[What is needed]
Each record must appear in the answer exactly as it does in the data.

── Available data

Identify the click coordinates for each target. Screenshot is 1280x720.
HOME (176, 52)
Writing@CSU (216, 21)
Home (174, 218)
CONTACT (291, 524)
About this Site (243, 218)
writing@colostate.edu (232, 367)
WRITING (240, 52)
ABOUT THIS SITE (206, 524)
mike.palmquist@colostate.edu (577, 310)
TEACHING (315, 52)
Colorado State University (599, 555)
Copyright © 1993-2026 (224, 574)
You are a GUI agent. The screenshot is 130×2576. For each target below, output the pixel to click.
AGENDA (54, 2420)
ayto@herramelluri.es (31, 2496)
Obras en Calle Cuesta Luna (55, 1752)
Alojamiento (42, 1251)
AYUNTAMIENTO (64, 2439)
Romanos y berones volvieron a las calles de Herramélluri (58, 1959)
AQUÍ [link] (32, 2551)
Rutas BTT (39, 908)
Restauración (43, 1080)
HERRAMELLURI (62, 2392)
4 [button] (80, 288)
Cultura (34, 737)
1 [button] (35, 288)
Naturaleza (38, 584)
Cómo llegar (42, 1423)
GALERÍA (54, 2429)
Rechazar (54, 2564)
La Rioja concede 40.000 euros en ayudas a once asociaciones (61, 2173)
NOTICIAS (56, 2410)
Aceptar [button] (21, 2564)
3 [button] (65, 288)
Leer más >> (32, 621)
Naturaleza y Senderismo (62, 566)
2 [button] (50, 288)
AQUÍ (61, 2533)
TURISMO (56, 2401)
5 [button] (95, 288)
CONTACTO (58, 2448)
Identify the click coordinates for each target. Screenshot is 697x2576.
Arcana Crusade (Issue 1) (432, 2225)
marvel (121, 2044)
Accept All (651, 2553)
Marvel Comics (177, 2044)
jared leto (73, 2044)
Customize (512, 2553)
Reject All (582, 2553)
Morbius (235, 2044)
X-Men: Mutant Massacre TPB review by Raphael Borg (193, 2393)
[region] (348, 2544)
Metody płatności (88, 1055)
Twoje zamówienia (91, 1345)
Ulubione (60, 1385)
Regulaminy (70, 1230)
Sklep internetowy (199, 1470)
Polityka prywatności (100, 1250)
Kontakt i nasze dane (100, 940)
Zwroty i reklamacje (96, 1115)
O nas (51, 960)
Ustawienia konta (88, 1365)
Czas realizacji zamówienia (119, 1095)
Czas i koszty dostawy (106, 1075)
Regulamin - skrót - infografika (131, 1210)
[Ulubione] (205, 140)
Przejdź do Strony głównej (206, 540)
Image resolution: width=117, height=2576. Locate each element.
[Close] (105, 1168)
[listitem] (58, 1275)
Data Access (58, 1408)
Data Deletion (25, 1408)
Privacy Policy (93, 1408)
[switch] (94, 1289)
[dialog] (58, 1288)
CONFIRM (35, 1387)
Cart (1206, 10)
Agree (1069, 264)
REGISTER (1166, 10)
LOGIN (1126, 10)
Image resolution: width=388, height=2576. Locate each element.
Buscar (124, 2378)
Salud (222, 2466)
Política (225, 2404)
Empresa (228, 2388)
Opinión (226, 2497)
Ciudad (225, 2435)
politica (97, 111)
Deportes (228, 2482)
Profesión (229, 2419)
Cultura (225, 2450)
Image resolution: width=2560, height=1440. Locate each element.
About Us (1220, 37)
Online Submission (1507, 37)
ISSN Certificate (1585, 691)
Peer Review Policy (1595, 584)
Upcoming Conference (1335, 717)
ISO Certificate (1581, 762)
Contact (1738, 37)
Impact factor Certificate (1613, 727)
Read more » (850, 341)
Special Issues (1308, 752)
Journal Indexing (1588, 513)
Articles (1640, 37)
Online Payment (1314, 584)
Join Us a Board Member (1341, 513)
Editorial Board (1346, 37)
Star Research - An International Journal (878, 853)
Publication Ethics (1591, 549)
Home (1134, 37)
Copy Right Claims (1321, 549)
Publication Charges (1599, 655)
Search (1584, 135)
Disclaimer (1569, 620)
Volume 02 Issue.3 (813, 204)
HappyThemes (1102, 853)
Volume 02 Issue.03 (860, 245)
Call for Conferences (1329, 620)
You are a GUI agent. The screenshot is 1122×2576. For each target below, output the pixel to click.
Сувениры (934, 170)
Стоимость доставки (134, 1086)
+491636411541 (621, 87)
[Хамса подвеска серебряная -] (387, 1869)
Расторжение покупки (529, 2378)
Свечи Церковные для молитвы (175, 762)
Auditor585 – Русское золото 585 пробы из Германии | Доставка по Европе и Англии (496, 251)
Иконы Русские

────

[Written solution]
Identify the click coordinates for each target. Screenshot is 1280x720.
HOME (176, 52)
Writing@CSU (216, 21)
Home (174, 218)
CONTACT (291, 524)
About this Site (243, 218)
writing@colostate.edu (232, 367)
WRITING (240, 52)
ABOUT THIS SITE (206, 524)
mike.palmquist@colostate.edu (577, 310)
TEACHING (315, 52)
Colorado State University (599, 555)
Copyright © 1993-2026 (224, 574)
You are a GUI agent. The screenshot is 130×2576. For each target below, output the pixel to click.
AGENDA (54, 2420)
ayto@herramelluri.es (31, 2496)
Obras en Calle Cuesta Luna (55, 1752)
Alojamiento (42, 1251)
AYUNTAMIENTO (64, 2439)
Romanos y berones volvieron a las calles de Herramélluri (58, 1959)
AQUÍ [link] (32, 2551)
Rutas BTT (39, 908)
Restauración (43, 1080)
HERRAMELLURI (62, 2392)
4 [button] (80, 288)
Cultura (34, 737)
1 [button] (35, 288)
Naturaleza (38, 584)
Cómo llegar (42, 1423)
GALERÍA (54, 2429)
Rechazar (54, 2564)
La Rioja concede 40.000 euros en ayudas a once asociaciones (61, 2173)
NOTICIAS (56, 2410)
Aceptar [button] (21, 2564)
3 [button] (65, 288)
Leer más >> (32, 621)
Naturaleza y Senderismo (62, 566)
2 [button] (50, 288)
AQUÍ (61, 2533)
TURISMO (56, 2401)
5 [button] (95, 288)
CONTACTO (58, 2448)
Identify the click coordinates for each target. Screenshot is 697x2576.
Arcana Crusade (Issue 1) (432, 2225)
marvel (121, 2044)
Accept All (651, 2553)
Marvel Comics (177, 2044)
jared leto (73, 2044)
Customize (512, 2553)
Reject All (582, 2553)
Morbius (235, 2044)
X-Men: Mutant Massacre TPB review by Raphael Borg (193, 2393)
[region] (348, 2544)
Metody płatności (88, 1055)
Twoje zamówienia (91, 1345)
Ulubione (60, 1385)
Regulaminy (70, 1230)
Sklep internetowy (199, 1470)
Polityka prywatności (100, 1250)
Kontakt i nasze dane (100, 940)
Zwroty i reklamacje (96, 1115)
O nas (51, 960)
Ustawienia konta (88, 1365)
Czas realizacji zamówienia (119, 1095)
Czas i koszty dostawy (106, 1075)
Regulamin - skrót - infografika (131, 1210)
[Ulubione] (205, 140)
Przejdź do Strony głównej (206, 540)
Image resolution: width=117, height=2576. Locate each element.
[Close] (105, 1168)
[listitem] (58, 1275)
Data Access (58, 1408)
Data Deletion (25, 1408)
Privacy Policy (93, 1408)
[switch] (94, 1289)
[dialog] (58, 1288)
CONFIRM (35, 1387)
Cart (1206, 10)
Agree (1069, 264)
REGISTER (1166, 10)
LOGIN (1126, 10)
Image resolution: width=388, height=2576. Locate each element.
Buscar (124, 2378)
Salud (222, 2466)
Política (225, 2404)
Empresa (228, 2388)
Opinión (226, 2497)
Ciudad (225, 2435)
politica (97, 111)
Deportes (228, 2482)
Profesión (229, 2419)
Cultura (225, 2450)
Image resolution: width=2560, height=1440. Locate each element.
About Us (1220, 37)
Online Submission (1507, 37)
ISSN Certificate (1585, 691)
Peer Review Policy (1595, 584)
Upcoming Conference (1335, 717)
ISO Certificate (1581, 762)
Contact (1738, 37)
Impact factor Certificate (1613, 727)
Read more » (850, 341)
Special Issues (1308, 752)
Journal Indexing (1588, 513)
Articles (1640, 37)
Online Payment (1314, 584)
Join Us a Board Member (1341, 513)
Editorial Board (1346, 37)
Star Research - An International Journal (878, 853)
Publication Ethics (1591, 549)
Home (1134, 37)
Copy Right Claims (1321, 549)
Publication Charges (1599, 655)
Search (1584, 135)
Disclaimer (1569, 620)
Volume 02 Issue.3 (813, 204)
HappyThemes (1102, 853)
Volume 02 Issue.03 (860, 245)
Call for Conferences (1329, 620)
You are a GUI agent. The screenshot is 1122×2576. For each target below, output the pixel to click.
Сувениры (934, 170)
Стоимость доставки (134, 1086)
+491636411541 (621, 87)
[Хамса подвеска серебряная -] (387, 1869)
Расторжение покупки (529, 2378)
Свечи Церковные для молитвы (175, 762)
Auditor585 – Русское золото 585 пробы из Германии | Доставка по Европе и Англии (496, 251)
Иконы Русские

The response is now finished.